Il report “La Tela di Penelope”, documento coordinato dalla “Decade of Roma inclusion 2005-­2015” e dalla “Open Society Foundations”, è un rilevamento preparato da una coalizione della società civile (Associazione 21 Luglio, Fondazione Giovanni Michelucci e Associazione Amalipe Romano) sulle quattro linee guida stabilite nella ratifica per segnare il percorso verso l'integrazione: istruzione, lavoro, salute e alloggio. Il titolo non è incoraggiante, un richiamo al mito greco emblematico di come a parole si cuce e nei fatti si scuce.

A distanza di tempo, qualcosa sembra smuoversi seppure molto lentamente. Lo scorso 11 Marzo la Commissione diritti umani del Senato ha approvato una risoluzione che impegna il Governo verso il superamento dei campi in Italia per un'effettiva attuazione della Strategia UNAR firmata nel 2012.

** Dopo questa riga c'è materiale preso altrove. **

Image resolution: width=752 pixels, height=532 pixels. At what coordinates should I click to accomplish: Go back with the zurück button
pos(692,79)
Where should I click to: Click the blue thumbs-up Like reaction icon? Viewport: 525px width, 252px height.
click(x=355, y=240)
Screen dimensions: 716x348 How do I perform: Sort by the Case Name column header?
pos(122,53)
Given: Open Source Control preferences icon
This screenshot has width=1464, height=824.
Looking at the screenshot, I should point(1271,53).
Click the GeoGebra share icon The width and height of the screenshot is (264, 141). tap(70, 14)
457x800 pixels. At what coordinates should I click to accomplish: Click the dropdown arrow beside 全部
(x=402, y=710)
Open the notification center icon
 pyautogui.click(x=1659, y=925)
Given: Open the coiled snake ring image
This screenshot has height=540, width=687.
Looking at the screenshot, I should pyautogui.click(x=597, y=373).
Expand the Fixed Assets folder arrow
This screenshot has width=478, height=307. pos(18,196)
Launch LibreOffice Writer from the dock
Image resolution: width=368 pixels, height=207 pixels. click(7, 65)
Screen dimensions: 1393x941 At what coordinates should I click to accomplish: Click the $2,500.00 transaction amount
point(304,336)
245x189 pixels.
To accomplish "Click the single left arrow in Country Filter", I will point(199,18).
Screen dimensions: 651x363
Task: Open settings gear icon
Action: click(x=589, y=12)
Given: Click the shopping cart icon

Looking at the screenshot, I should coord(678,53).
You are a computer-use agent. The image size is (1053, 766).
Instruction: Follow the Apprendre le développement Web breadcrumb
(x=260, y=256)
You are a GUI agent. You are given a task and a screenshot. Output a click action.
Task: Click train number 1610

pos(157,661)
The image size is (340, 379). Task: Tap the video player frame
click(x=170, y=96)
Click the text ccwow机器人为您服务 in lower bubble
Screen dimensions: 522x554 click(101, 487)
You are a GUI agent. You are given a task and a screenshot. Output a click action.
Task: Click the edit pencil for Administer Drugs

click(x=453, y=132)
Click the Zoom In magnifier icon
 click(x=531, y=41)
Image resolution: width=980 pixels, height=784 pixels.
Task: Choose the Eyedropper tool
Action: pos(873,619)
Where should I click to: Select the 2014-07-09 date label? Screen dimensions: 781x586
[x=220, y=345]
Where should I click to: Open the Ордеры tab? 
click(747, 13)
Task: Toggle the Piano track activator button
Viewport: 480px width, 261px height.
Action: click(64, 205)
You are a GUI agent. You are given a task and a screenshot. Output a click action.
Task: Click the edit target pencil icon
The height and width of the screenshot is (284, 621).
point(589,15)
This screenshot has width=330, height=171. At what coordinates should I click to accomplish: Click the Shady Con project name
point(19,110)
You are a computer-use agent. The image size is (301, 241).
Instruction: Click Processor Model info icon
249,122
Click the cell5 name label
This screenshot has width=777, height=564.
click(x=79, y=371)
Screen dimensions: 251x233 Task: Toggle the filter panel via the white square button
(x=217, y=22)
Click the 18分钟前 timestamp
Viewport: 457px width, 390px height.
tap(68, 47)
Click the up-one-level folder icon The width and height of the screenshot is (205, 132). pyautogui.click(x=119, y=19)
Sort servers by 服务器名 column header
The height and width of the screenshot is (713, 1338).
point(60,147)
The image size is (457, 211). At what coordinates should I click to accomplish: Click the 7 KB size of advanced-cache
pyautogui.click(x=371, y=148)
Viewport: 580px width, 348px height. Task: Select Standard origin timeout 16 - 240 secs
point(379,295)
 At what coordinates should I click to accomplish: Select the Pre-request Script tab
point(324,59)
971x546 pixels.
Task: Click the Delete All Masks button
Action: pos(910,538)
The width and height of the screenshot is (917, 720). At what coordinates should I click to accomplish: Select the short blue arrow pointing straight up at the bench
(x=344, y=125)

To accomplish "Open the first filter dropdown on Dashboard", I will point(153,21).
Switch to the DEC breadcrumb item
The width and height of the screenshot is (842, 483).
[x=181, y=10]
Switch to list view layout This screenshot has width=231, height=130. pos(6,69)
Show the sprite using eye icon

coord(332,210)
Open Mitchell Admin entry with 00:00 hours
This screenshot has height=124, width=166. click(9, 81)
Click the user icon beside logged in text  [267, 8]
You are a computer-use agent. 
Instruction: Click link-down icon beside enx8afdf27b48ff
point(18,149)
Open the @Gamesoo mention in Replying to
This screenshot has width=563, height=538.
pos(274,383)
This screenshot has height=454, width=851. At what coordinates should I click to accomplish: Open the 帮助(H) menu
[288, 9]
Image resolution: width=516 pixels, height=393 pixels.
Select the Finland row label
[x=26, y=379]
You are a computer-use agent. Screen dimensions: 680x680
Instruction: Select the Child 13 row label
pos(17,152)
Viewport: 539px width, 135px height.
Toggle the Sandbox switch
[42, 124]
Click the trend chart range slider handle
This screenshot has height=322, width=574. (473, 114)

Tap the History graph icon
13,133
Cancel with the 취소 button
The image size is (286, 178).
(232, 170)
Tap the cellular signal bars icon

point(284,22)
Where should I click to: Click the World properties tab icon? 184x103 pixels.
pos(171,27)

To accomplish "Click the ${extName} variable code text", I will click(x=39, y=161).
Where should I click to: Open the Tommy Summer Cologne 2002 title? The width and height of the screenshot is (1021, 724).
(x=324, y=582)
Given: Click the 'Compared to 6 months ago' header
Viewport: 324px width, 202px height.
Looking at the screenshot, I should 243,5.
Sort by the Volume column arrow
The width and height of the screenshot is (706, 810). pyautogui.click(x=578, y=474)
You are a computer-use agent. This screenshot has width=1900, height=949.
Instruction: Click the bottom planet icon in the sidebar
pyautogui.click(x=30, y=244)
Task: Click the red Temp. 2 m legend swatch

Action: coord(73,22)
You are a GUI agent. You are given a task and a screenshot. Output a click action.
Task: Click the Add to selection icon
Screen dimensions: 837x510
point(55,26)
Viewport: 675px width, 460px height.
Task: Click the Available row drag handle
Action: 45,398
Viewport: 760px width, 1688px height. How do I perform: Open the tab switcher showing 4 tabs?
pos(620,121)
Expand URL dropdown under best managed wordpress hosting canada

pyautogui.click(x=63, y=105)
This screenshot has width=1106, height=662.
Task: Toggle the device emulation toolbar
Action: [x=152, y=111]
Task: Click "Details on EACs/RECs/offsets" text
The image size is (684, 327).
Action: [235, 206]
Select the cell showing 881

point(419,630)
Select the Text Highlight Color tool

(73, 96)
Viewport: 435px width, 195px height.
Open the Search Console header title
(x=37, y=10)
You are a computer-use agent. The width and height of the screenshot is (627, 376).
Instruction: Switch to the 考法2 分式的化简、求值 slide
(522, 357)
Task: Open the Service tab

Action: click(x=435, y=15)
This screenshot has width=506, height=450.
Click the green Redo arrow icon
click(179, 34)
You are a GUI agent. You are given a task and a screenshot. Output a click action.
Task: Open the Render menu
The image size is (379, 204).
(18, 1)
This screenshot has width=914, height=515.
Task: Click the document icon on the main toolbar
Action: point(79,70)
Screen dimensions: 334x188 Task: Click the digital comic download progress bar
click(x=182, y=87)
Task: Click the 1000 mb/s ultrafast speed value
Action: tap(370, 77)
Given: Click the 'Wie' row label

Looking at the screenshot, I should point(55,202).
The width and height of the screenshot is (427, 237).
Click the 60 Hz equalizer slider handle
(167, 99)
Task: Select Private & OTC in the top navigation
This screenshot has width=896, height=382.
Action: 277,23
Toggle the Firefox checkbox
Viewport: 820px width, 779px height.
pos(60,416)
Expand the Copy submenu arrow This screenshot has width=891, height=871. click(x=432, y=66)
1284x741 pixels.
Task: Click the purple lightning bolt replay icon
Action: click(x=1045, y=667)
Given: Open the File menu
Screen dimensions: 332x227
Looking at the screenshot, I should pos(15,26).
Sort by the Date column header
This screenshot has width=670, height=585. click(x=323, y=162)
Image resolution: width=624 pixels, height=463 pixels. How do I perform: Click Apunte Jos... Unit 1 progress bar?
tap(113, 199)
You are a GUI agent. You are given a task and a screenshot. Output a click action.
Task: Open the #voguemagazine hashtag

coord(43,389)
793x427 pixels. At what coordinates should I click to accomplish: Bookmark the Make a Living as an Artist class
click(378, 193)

Il 30 Maggio 2015 con un’ordinanza del Tribunale Civile di Roma il giudice ha riconosciuto il carattere discriminatorio del “villaggio attrezzato” La Barbuta.

Proprio a Roma l'amministrazione aveva dimostrato, almeno nelle intenzioni, la ferma volontà di procedere all’attuazione della Strategia: prima con un annuncio del sindaco Ignazio Marino, lo scorso Dicembre, poi con la conferma da parte dell’Assessore alle Politiche Sociali Francesca Danese.

E se l'inchiesta di Mafia Capitale non fosse abbastanza per dimostrare come gli interessi della criminalità si intreccino con il mantenimento dello status quo dei campi, ne è stata data un'ennesima conferma. È bastato infatti che l'Assessore Francesca Danese palesasse la volontà di superamento di questi ghetti istituzionalizzati per subire gravi minacce e, dallo scorso 14 Marzo, finire sotto scorta.

Ora che la questione è finalmente uscita da una gestione emergenziale, intenzioni e buoni propositi sono stati espressi, sebbene ancora non sia stato reso noto un piano effettivo di nuova gestione.

La società civile, tra comitati e associazioni, ha promesso un attento monitoraggio delle evoluzioni oltre che aiuto e vicinanza nel processo di superamento dell'era campi. Un'anomalia tutta italiana da lasciarsi alle spalle.